Betty is number five, and that means she rarely gets to function as the oldest kid. But on this trip, she was practically in charge and she loved it. She was good at it, too. She used her French. She was brave. She had great ideas. She made her opinions known. All things that are sometimes hard to do when you have so many older siblings. Also, she is absolutely in LOVE with the Eiffel Tower. She couldn’t get enough of it. Part of her would have been fine to just hang out nearby it the whole time. Hah! It was only a short trip, but it couldn’t have been better. I’m so glad we made it happen.

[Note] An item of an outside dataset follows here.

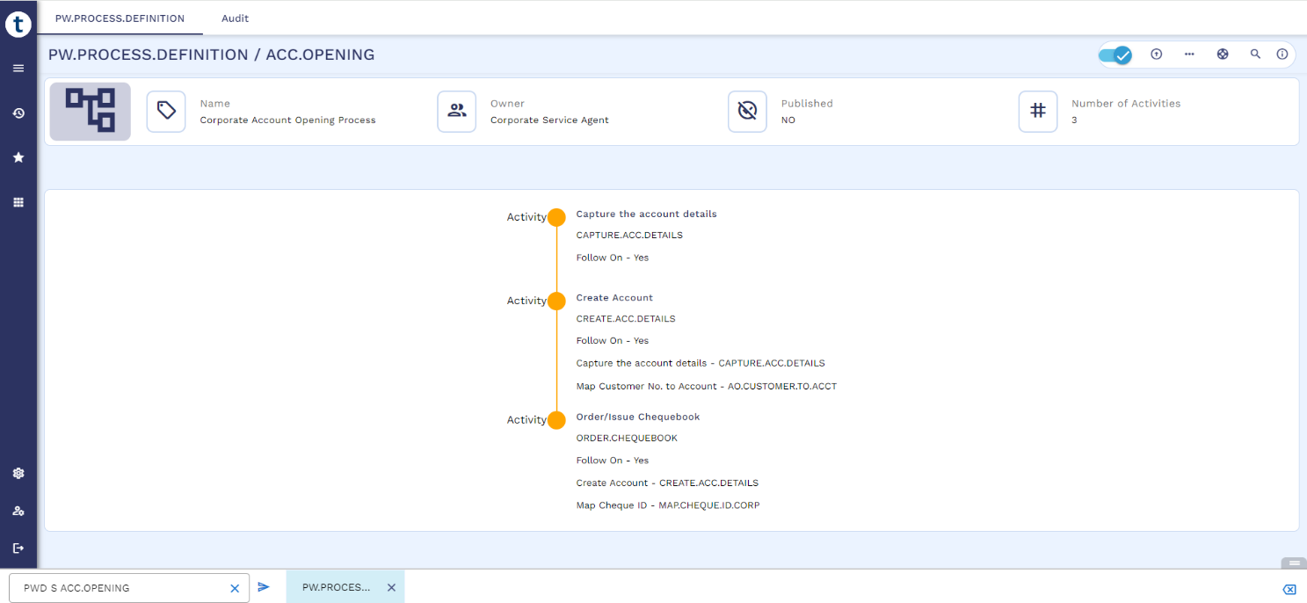The width and height of the screenshot is (1307, 603).
Task: Click the search magnifier icon in the header toolbar
Action: [x=1255, y=54]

P.S. — I meant to post as usual during our trip, but just couldn’t seem to manage it. In order to make the trip happen, something had to give. Except for posting to Instagram late a night, when we had wifi at the hotel, I completely stayed off line. It was a good little break.

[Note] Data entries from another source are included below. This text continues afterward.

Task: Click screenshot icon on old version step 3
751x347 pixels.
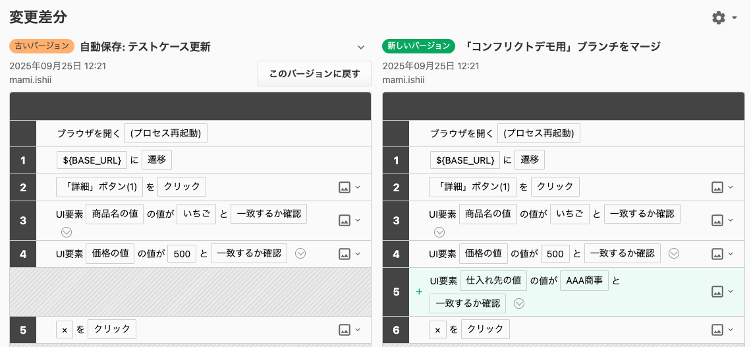Action: [x=344, y=220]
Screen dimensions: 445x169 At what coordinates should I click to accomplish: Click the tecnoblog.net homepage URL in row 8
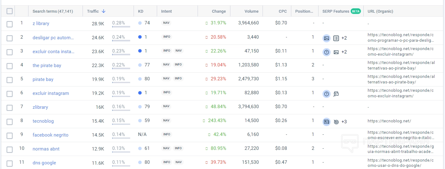389,121
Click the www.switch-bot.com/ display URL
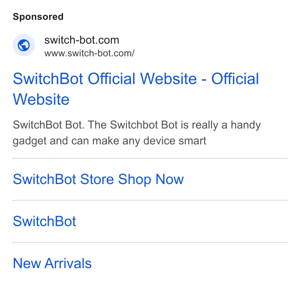The image size is (301, 284). 90,53
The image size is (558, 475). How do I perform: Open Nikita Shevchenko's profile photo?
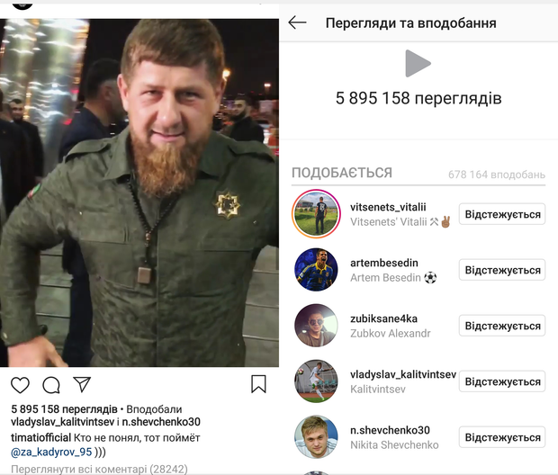[x=316, y=437]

P.P.S. — This was the first time I’d been to Paris since uber came to be and it was a game changer. Taxis in Paris have consistently been a hassle to me — always hard to find, sometimes rude or unwilling to stop, and sometimes they won’t take payment by card. But uber was amazing. There was always an uber driver close to us, so we never had long waits. And even though my French is weak, we didn’t have to communicate much at all, because the whole thing is done via the app. It ended up taking away a big stress for me, and I felt far more adventurous knowing transportation wouldn’t be a problem. Just a little tip for anyone traveling to Paris soon.